__Data rows__:

>> start

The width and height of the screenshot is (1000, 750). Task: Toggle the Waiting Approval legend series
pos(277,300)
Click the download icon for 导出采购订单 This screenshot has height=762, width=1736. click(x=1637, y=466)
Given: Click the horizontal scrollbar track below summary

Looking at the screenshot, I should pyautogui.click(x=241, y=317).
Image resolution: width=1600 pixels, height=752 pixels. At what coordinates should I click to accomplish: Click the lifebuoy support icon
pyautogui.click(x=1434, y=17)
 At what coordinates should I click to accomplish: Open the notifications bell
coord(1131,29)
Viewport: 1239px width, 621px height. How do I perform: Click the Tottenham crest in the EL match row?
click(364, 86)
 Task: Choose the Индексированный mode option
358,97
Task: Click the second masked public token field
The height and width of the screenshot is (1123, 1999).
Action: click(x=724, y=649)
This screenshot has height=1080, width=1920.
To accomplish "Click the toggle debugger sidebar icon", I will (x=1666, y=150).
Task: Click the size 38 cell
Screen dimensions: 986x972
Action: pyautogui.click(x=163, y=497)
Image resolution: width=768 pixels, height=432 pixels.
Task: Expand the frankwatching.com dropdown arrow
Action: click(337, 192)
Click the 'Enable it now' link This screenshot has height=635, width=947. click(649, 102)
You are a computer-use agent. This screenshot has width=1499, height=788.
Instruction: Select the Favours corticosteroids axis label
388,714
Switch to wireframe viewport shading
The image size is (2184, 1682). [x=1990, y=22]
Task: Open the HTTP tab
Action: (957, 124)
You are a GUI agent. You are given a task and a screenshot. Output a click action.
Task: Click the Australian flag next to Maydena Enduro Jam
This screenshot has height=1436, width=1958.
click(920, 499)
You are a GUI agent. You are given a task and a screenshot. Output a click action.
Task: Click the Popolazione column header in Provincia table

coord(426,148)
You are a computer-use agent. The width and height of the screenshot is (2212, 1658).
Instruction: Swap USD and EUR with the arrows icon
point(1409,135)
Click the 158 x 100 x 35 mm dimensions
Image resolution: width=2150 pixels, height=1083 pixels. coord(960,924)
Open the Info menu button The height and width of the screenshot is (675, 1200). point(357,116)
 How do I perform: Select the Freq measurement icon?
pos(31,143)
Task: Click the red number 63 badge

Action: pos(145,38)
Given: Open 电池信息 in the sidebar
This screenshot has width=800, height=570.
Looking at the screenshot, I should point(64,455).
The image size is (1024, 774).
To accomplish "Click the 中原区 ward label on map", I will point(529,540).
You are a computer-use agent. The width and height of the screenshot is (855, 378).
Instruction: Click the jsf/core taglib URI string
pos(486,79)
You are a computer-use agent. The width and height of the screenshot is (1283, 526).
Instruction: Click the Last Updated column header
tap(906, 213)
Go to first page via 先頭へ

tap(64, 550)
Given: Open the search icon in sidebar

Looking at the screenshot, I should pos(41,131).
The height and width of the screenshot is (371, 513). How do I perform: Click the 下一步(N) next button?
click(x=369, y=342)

>> end

__Problem details__:
Reproduce verbatim the stretch from the beginning of the rows through the line that contains "Action: click(x=724, y=649)", with both ends included.

__Solved problem__:
The width and height of the screenshot is (1000, 750). Task: Toggle the Waiting Approval legend series
pos(277,300)
Click the download icon for 导出采购订单 This screenshot has height=762, width=1736. click(x=1637, y=466)
Given: Click the horizontal scrollbar track below summary

Looking at the screenshot, I should pyautogui.click(x=241, y=317).
Image resolution: width=1600 pixels, height=752 pixels. At what coordinates should I click to accomplish: Click the lifebuoy support icon
pyautogui.click(x=1434, y=17)
 At what coordinates should I click to accomplish: Open the notifications bell
coord(1131,29)
Viewport: 1239px width, 621px height. How do I perform: Click the Tottenham crest in the EL match row?
click(364, 86)
 Task: Choose the Индексированный mode option
358,97
Task: Click the second masked public token field
The height and width of the screenshot is (1123, 1999).
Action: click(x=724, y=649)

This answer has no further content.